:: Set problem ::
Print the entries from the line containing "Click the browser title bar empty area" through the line containing "Image resolution: width=1087", both lines included, and reproduce them verbatim.

>> BEGIN Supplied records

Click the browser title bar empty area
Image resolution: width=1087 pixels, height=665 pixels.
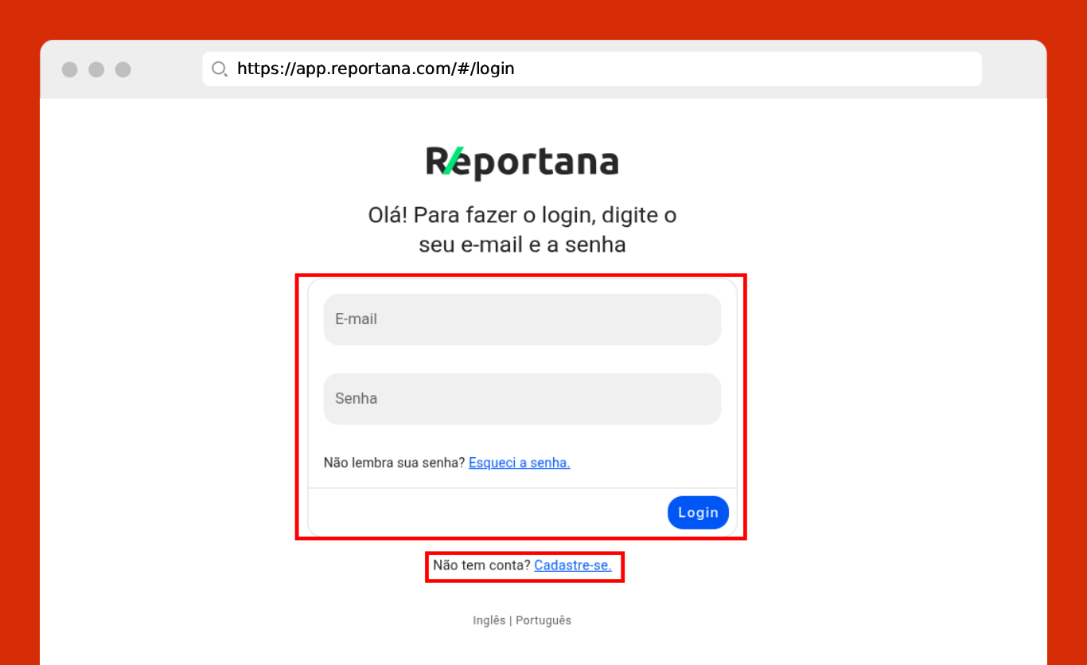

>> END Supplied records
>> BEGIN Supplied records

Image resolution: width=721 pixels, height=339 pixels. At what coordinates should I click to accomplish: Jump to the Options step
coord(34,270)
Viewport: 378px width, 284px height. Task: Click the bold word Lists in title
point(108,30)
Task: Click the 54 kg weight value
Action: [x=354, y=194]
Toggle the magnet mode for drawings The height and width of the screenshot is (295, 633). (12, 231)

>> END Supplied records

:: Response to the task ::
Click the browser title bar empty area
Image resolution: width=1087 pixels, height=665 pixels.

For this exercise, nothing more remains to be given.